(Records provided)
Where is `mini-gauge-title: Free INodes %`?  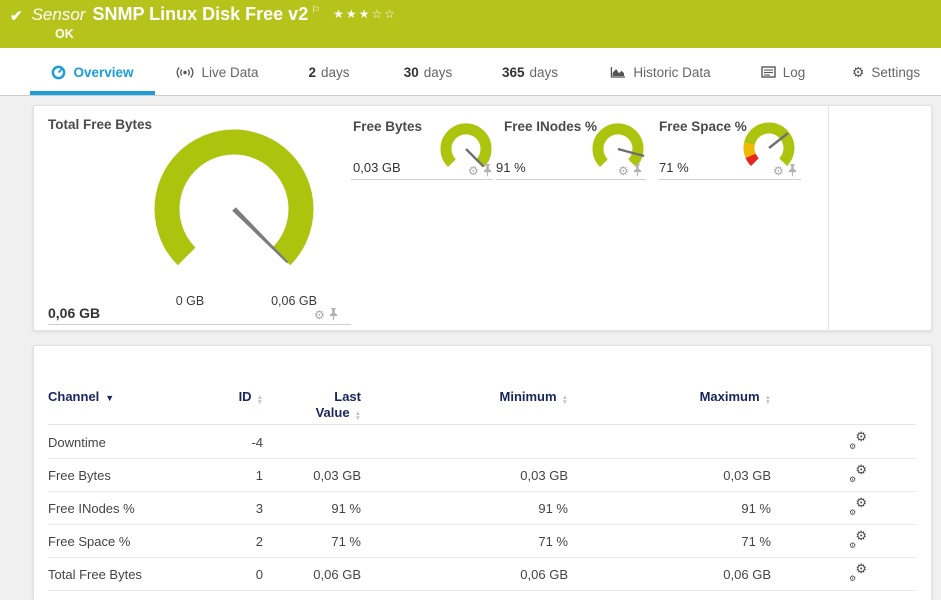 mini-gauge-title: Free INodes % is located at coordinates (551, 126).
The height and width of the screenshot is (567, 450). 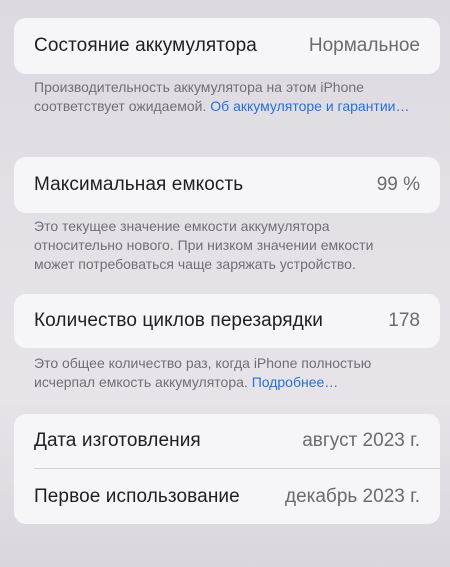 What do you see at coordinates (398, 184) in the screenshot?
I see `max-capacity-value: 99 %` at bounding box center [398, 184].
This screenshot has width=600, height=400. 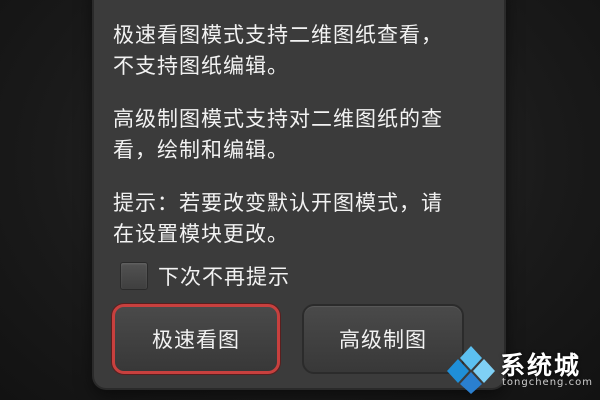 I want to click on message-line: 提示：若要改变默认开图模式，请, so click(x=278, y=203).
(End Records provided)
(Records provided)
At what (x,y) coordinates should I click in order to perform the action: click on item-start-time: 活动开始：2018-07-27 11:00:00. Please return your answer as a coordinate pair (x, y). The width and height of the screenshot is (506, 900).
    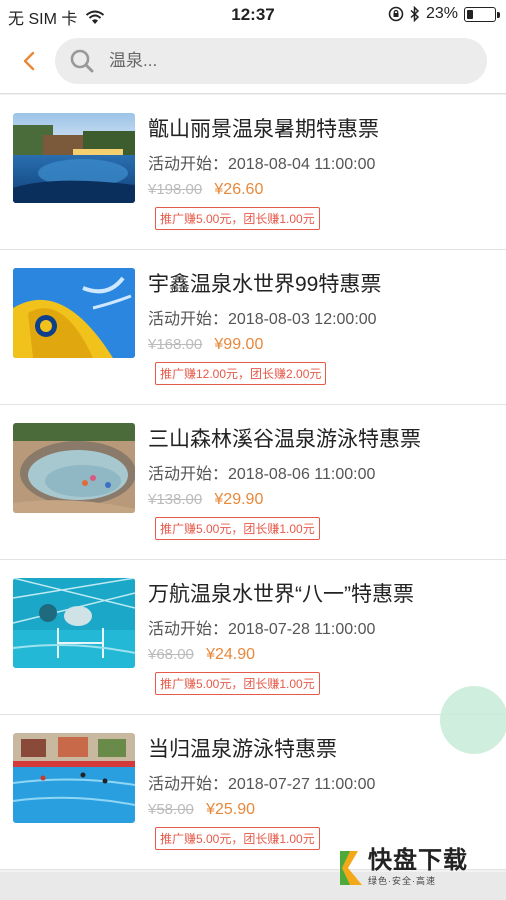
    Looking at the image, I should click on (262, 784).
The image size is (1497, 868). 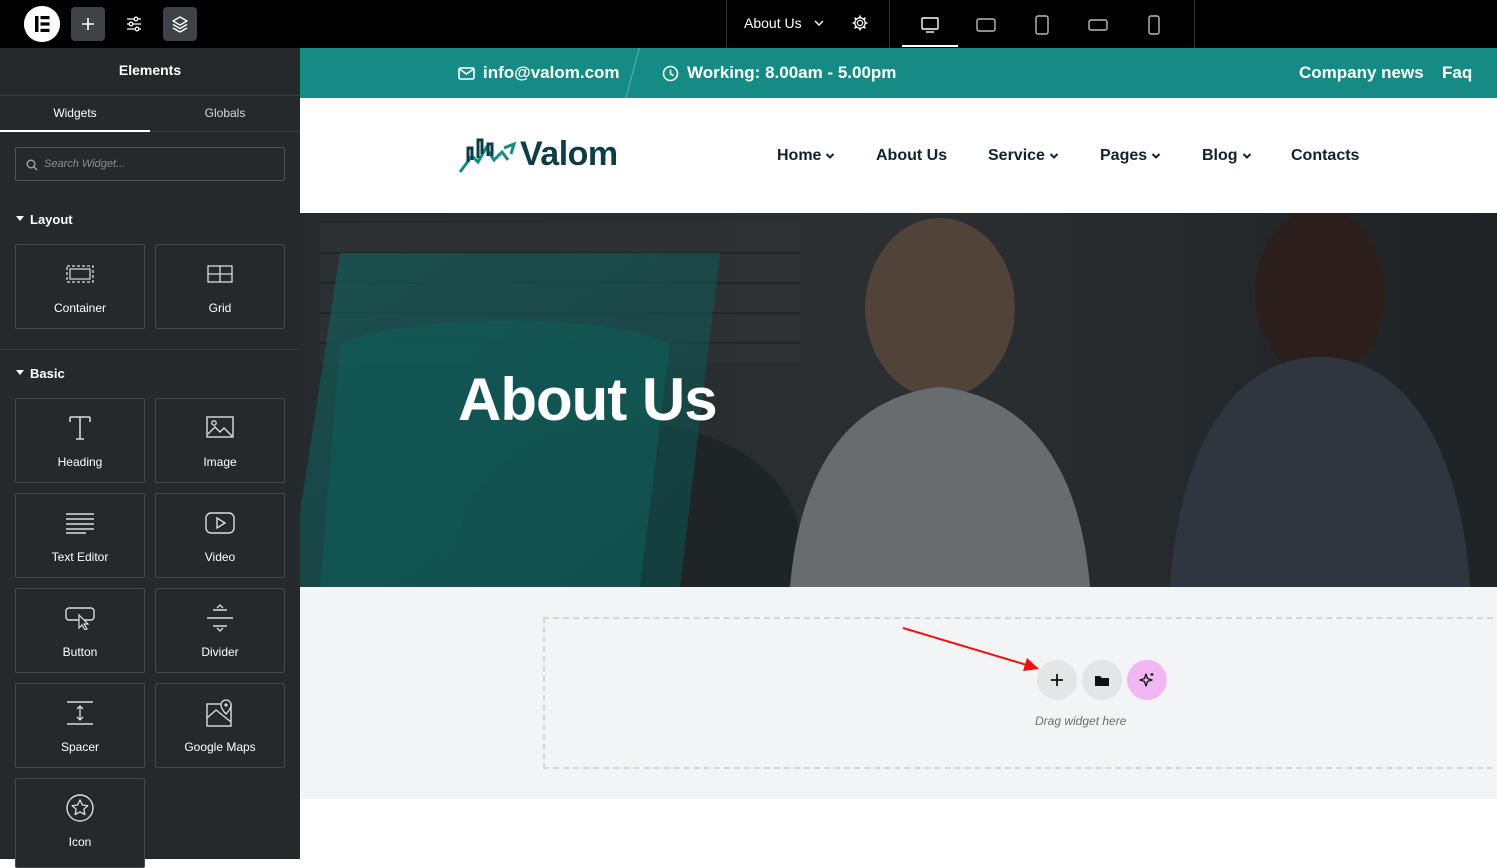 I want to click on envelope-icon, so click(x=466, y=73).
(End Records provided)
- _The problem_
Please retype the records starting at the line containing "At what (x,y)" and ending at the line containing "Looking at the", with both of those lines included. Leave the pictures out of your answer.

- _Response_
At what (x,y) coordinates should I click in order to perform the action: click on item-start-time: 活动开始：2018-07-27 11:00:00. Please return your answer as a coordinate pair (x, y). The width and height of the screenshot is (506, 900).
    Looking at the image, I should click on (262, 784).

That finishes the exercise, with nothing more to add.